[Dataset entries]

- - - - -

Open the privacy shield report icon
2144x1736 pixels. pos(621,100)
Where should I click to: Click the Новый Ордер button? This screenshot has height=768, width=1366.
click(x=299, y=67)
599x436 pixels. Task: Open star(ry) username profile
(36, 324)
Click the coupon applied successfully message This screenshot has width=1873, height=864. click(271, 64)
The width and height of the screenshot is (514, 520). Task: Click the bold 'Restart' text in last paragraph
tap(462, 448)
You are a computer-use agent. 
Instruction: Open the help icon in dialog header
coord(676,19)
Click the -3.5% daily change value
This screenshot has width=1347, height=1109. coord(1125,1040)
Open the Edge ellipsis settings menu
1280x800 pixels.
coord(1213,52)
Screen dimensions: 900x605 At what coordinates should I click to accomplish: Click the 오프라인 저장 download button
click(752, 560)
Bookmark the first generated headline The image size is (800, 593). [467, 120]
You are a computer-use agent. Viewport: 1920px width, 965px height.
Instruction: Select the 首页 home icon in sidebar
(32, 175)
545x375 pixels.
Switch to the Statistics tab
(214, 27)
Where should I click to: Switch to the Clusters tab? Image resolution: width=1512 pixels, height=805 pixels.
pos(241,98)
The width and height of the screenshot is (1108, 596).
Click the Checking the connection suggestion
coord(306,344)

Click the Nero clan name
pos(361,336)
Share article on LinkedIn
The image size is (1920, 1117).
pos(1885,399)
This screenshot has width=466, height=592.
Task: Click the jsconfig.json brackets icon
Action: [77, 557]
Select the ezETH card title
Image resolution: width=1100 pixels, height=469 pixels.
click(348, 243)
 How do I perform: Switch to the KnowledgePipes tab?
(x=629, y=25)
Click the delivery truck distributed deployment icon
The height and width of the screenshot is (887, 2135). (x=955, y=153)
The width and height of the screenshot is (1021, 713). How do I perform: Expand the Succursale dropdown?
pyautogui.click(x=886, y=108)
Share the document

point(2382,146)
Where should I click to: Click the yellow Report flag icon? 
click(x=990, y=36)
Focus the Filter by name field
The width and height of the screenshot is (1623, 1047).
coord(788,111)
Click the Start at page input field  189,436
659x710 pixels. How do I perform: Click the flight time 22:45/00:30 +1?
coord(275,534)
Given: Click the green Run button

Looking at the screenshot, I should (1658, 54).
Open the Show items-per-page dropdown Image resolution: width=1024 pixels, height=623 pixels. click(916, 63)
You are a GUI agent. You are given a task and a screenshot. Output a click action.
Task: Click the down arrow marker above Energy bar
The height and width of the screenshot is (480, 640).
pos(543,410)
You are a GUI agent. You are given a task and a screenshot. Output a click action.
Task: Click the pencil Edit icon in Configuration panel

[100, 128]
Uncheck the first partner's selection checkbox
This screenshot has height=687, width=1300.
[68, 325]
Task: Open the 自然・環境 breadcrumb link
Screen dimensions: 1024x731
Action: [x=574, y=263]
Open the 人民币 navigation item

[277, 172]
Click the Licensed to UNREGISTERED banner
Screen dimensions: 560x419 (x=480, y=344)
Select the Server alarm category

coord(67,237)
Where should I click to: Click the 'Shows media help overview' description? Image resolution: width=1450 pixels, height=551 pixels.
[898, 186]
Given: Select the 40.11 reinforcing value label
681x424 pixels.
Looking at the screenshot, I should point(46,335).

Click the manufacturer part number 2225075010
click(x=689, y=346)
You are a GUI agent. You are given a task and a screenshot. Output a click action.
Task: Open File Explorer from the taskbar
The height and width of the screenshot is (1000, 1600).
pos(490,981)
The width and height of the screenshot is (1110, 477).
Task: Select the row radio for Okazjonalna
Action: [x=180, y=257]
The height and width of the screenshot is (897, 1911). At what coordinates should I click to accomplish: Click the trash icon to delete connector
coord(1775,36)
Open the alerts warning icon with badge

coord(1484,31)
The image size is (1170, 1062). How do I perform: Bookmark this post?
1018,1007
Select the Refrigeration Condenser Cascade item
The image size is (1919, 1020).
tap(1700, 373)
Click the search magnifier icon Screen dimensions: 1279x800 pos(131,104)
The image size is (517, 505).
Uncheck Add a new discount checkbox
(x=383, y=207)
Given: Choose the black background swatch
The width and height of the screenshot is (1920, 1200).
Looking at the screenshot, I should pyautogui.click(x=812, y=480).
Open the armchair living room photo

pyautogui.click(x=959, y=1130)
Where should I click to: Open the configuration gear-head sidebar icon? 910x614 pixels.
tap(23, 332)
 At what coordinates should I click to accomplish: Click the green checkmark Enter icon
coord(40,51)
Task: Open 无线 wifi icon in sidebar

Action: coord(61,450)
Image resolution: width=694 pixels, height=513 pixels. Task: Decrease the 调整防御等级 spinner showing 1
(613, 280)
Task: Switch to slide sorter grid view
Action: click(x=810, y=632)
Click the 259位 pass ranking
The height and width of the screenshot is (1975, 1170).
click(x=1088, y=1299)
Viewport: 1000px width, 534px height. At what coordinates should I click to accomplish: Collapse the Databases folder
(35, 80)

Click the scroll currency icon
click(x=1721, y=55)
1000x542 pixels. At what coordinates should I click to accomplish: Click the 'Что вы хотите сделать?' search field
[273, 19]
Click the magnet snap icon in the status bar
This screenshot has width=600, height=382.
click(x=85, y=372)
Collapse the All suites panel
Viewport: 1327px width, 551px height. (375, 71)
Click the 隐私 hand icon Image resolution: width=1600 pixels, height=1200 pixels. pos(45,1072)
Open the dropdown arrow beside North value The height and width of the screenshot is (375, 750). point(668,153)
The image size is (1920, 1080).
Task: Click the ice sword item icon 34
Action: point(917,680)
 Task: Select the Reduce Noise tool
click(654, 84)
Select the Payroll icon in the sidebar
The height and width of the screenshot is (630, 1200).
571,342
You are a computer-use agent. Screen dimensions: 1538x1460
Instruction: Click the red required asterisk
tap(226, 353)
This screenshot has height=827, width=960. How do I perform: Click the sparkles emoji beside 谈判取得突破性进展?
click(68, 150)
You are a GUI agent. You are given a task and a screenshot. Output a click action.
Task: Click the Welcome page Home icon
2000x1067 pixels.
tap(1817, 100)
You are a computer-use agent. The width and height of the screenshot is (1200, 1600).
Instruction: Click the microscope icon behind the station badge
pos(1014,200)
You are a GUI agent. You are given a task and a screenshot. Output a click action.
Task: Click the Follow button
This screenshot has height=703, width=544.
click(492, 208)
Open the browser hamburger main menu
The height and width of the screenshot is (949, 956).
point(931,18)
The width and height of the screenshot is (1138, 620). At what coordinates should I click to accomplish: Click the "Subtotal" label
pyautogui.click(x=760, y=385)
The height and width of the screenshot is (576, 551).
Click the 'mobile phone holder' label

- - - - -

_The exercise_. Copy the entire listing above word for word, keeping every line in its original order and wording.

_Answer below_.
Open the privacy shield report icon
2144x1736 pixels. pos(621,100)
Where should I click to: Click the Новый Ордер button? This screenshot has height=768, width=1366.
click(x=299, y=67)
599x436 pixels. Task: Open star(ry) username profile
(36, 324)
Click the coupon applied successfully message This screenshot has width=1873, height=864. click(271, 64)
The width and height of the screenshot is (514, 520). Task: Click the bold 'Restart' text in last paragraph
tap(462, 448)
You are a computer-use agent. 
Instruction: Open the help icon in dialog header
coord(676,19)
Click the -3.5% daily change value
This screenshot has width=1347, height=1109. coord(1125,1040)
Open the Edge ellipsis settings menu
1280x800 pixels.
coord(1213,52)
Screen dimensions: 900x605 At what coordinates should I click to accomplish: Click the 오프라인 저장 download button
click(752, 560)
Bookmark the first generated headline The image size is (800, 593). [467, 120]
You are a computer-use agent. Viewport: 1920px width, 965px height.
Instruction: Select the 首页 home icon in sidebar
(32, 175)
545x375 pixels.
Switch to the Statistics tab
(214, 27)
Where should I click to: Switch to the Clusters tab? Image resolution: width=1512 pixels, height=805 pixels.
pos(241,98)
The width and height of the screenshot is (1108, 596).
Click the Checking the connection suggestion
coord(306,344)

Click the Nero clan name
pos(361,336)
Share article on LinkedIn
The image size is (1920, 1117).
pos(1885,399)
This screenshot has width=466, height=592.
Task: Click the jsconfig.json brackets icon
Action: [77, 557]
Select the ezETH card title
Image resolution: width=1100 pixels, height=469 pixels.
click(348, 243)
 How do I perform: Switch to the KnowledgePipes tab?
(x=629, y=25)
Click the delivery truck distributed deployment icon
The height and width of the screenshot is (887, 2135). (x=955, y=153)
The width and height of the screenshot is (1021, 713). How do I perform: Expand the Succursale dropdown?
pyautogui.click(x=886, y=108)
Share the document

point(2382,146)
Where should I click to: Click the yellow Report flag icon? 
click(x=990, y=36)
Focus the Filter by name field
The width and height of the screenshot is (1623, 1047).
coord(788,111)
Click the Start at page input field  189,436
659x710 pixels. How do I perform: Click the flight time 22:45/00:30 +1?
coord(275,534)
Given: Click the green Run button

Looking at the screenshot, I should (1658, 54).
Open the Show items-per-page dropdown Image resolution: width=1024 pixels, height=623 pixels. click(916, 63)
You are a GUI agent. You are given a task and a screenshot. Output a click action.
Task: Click the down arrow marker above Energy bar
The height and width of the screenshot is (480, 640).
pos(543,410)
You are a GUI agent. You are given a task and a screenshot. Output a click action.
Task: Click the pencil Edit icon in Configuration panel

[100, 128]
Uncheck the first partner's selection checkbox
This screenshot has height=687, width=1300.
[68, 325]
Task: Open the 自然・環境 breadcrumb link
Screen dimensions: 1024x731
Action: [x=574, y=263]
Open the 人民币 navigation item

[277, 172]
Click the Licensed to UNREGISTERED banner
Screen dimensions: 560x419 (x=480, y=344)
Select the Server alarm category

coord(67,237)
Where should I click to: Click the 'Shows media help overview' description? Image resolution: width=1450 pixels, height=551 pixels.
[898, 186]
Given: Select the 40.11 reinforcing value label
681x424 pixels.
Looking at the screenshot, I should point(46,335).

Click the manufacturer part number 2225075010
click(x=689, y=346)
You are a GUI agent. You are given a task and a screenshot. Output a click action.
Task: Open File Explorer from the taskbar
The height and width of the screenshot is (1000, 1600).
pos(490,981)
The width and height of the screenshot is (1110, 477).
Task: Select the row radio for Okazjonalna
Action: [x=180, y=257]
The height and width of the screenshot is (897, 1911). At what coordinates should I click to accomplish: Click the trash icon to delete connector
coord(1775,36)
Open the alerts warning icon with badge

coord(1484,31)
The image size is (1170, 1062). How do I perform: Bookmark this post?
1018,1007
Select the Refrigeration Condenser Cascade item
The image size is (1919, 1020).
tap(1700, 373)
Click the search magnifier icon Screen dimensions: 1279x800 pos(131,104)
The image size is (517, 505).
Uncheck Add a new discount checkbox
(x=383, y=207)
Given: Choose the black background swatch
The width and height of the screenshot is (1920, 1200).
Looking at the screenshot, I should pyautogui.click(x=812, y=480).
Open the armchair living room photo

pyautogui.click(x=959, y=1130)
Where should I click to: Open the configuration gear-head sidebar icon? 910x614 pixels.
tap(23, 332)
 At what coordinates should I click to accomplish: Click the green checkmark Enter icon
coord(40,51)
Task: Open 无线 wifi icon in sidebar

Action: coord(61,450)
Image resolution: width=694 pixels, height=513 pixels. Task: Decrease the 调整防御等级 spinner showing 1
(613, 280)
Task: Switch to slide sorter grid view
Action: click(x=810, y=632)
Click the 259位 pass ranking
The height and width of the screenshot is (1975, 1170).
click(x=1088, y=1299)
Viewport: 1000px width, 534px height. At what coordinates should I click to accomplish: Collapse the Databases folder
(35, 80)

Click the scroll currency icon
click(x=1721, y=55)
1000x542 pixels. At what coordinates should I click to accomplish: Click the 'Что вы хотите сделать?' search field
[273, 19]
Click the magnet snap icon in the status bar
This screenshot has width=600, height=382.
click(x=85, y=372)
Collapse the All suites panel
Viewport: 1327px width, 551px height. (375, 71)
Click the 隐私 hand icon Image resolution: width=1600 pixels, height=1200 pixels. pos(45,1072)
Open the dropdown arrow beside North value The height and width of the screenshot is (375, 750). point(668,153)
The image size is (1920, 1080).
Task: Click the ice sword item icon 34
Action: point(917,680)
 Task: Select the Reduce Noise tool
click(654, 84)
Select the Payroll icon in the sidebar
The height and width of the screenshot is (630, 1200).
571,342
You are a computer-use agent. Screen dimensions: 1538x1460
Instruction: Click the red required asterisk
tap(226, 353)
This screenshot has height=827, width=960. How do I perform: Click the sparkles emoji beside 谈判取得突破性进展?
click(68, 150)
You are a GUI agent. You are given a task and a screenshot. Output a click action.
Task: Click the Welcome page Home icon
2000x1067 pixels.
tap(1817, 100)
You are a computer-use agent. The width and height of the screenshot is (1200, 1600).
Instruction: Click the microscope icon behind the station badge
pos(1014,200)
You are a GUI agent. You are given a task and a screenshot. Output a click action.
Task: Click the Follow button
This screenshot has height=703, width=544.
click(492, 208)
Open the browser hamburger main menu
The height and width of the screenshot is (949, 956).
point(931,18)
The width and height of the screenshot is (1138, 620). At what coordinates should I click to accomplish: Click the "Subtotal" label
pyautogui.click(x=760, y=385)
The height and width of the screenshot is (576, 551).
Click the 'mobile phone holder' label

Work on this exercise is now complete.